City of Hendersonville v. J and J Ventures, LLC

CourtCourt of Appeals of Tennessee
DecidedFebruary 17, 2026
DocketM2025-00293-COA-R3-CV
StatusPublished
AuthorJudge Jeffrey Usman

This text of City of Hendersonville v. J and J Ventures, LLC (City of Hendersonville v. J and J Ventures, LLC) is published on Counsel Stack Legal Research, covering Court of Appeals of Tennessee primary law. Counsel Stack provides free access to over 12 million legal documents including statutes, case law, regulations, and constitutions.

Bluebook
City of Hendersonville v. J and J Ventures, LLC, (Tenn. Ct. App. 2026).

Opinion

02/17/2026 IN THE COURT OF APPEALS OF TENNESSEE AT NASHVILLE October 7, 2025 Session

CITY OF HENDERSONVILLE v. J AND J VENTURES, LLC, ET AL.

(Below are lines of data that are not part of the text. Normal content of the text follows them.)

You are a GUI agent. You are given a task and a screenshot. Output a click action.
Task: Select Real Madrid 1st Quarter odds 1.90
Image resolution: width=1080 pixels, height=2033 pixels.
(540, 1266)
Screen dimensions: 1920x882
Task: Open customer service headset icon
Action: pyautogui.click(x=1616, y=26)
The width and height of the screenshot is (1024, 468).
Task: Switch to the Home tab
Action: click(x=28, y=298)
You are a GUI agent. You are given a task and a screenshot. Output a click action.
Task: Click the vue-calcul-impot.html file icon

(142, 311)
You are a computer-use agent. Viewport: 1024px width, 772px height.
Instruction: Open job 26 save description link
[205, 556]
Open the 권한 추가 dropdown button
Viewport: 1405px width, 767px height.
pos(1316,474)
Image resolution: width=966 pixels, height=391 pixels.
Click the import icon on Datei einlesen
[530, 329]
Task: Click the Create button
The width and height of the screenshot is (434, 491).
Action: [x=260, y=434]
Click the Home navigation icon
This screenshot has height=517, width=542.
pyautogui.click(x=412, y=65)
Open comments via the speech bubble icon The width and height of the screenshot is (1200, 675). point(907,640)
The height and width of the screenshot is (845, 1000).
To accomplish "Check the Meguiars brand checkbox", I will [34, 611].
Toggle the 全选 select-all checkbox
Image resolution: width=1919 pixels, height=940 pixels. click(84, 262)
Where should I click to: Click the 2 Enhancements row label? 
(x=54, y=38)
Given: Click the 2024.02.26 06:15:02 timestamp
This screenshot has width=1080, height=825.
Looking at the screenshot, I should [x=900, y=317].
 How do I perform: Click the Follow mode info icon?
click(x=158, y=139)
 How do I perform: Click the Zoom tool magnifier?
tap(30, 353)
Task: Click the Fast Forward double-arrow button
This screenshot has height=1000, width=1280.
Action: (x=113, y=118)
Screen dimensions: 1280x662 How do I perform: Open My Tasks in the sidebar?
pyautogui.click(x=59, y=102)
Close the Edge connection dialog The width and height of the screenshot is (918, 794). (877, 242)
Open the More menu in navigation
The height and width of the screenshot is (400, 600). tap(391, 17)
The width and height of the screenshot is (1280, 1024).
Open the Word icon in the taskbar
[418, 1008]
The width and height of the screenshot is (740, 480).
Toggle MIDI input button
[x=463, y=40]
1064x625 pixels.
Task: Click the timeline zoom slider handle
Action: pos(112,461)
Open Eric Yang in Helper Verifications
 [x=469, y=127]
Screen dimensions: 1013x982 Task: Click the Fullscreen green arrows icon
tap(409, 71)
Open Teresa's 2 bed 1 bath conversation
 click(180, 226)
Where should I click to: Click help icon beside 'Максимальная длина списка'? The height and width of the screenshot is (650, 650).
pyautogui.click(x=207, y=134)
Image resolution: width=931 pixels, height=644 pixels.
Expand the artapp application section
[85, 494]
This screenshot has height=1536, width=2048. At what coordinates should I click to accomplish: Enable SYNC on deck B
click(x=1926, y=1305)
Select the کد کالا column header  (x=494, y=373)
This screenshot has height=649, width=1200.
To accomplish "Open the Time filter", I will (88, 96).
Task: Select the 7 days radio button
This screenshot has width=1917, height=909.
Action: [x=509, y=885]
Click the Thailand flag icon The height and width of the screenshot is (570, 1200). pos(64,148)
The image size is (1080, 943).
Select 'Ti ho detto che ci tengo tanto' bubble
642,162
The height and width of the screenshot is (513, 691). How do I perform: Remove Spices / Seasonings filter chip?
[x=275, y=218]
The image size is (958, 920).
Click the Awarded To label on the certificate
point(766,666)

Appeal from the Circuit Court for Sumner County No. 2023-CV-732, 2023-CV-850, 2024-CV-697 Joe Thompson, Judge ___________________________________

No. M2025-00293-COA-R3-CV ___________________________________

A municipal court determined that property owners repeatedly violated a city zoning ordinance restricting vacation rentals in residential areas. The property owners appealed to circuit court, where the matter was consolidated with another action filed by the City against the property owners in which the City was seeking a declaratory judgment and injunctive relief. The circuit court found the property owners in violation of the zoning ordinance and granted a declaratory judgment and a permanent injunction, and affirmed the municipal court’s rulings as to the violations. The property owners appeal. In doing so, they advance numerous issues challenging the circuit court’s rulings. While significant briefing deficiencies result in the waiver of the majority of these issues, in considering the issues that are properly before this court, we conclude that the trial court erred in its interpretation of the ordinance. However, because our decision does not fully resolve whether the property owner violated the ordinance, we remand for further proceedings.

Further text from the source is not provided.